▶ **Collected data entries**
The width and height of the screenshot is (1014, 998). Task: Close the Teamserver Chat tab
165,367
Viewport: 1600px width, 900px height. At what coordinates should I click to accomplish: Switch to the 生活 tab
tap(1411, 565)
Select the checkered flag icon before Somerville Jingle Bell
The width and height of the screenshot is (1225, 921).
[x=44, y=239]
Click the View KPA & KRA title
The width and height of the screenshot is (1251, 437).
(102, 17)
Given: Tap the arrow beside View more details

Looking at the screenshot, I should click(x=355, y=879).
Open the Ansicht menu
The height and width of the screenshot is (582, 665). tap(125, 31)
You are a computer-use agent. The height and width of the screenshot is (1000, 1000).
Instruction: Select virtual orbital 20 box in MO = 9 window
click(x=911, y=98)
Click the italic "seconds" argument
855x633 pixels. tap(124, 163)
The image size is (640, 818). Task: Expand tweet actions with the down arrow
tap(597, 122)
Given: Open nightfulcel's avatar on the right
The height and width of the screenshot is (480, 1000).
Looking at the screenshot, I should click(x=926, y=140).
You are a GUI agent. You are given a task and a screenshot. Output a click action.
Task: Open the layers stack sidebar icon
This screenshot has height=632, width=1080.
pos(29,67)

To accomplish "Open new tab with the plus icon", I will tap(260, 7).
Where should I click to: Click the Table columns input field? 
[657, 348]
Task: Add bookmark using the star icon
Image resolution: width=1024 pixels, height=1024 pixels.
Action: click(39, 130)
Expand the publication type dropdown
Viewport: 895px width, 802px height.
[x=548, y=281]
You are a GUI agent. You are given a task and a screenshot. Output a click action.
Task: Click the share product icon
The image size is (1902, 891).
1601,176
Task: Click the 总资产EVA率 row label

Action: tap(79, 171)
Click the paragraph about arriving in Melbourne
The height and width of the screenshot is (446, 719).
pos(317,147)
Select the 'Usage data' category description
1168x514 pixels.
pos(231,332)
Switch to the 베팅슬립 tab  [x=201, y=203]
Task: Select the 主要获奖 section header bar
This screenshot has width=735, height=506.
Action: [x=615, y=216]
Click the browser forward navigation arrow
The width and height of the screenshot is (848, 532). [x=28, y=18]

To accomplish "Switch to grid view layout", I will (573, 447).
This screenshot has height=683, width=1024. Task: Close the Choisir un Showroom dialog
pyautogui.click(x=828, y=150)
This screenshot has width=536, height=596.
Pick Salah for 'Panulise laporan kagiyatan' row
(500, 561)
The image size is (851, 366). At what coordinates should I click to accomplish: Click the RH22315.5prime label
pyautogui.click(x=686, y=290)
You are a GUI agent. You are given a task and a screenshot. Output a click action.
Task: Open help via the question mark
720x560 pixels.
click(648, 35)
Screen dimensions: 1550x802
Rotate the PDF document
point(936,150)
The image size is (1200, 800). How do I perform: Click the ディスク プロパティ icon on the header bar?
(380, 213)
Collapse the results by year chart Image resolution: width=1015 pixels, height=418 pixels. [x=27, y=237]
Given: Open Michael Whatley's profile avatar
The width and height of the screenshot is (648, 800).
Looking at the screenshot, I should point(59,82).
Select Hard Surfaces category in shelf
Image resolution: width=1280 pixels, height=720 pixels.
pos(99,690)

▶ **Work instructions**
Reproduce every line above containing "avatar".

▶ **Response area**
Given: Open nightfulcel's avatar on the right
Given: Open Michael Whatley's profile avatar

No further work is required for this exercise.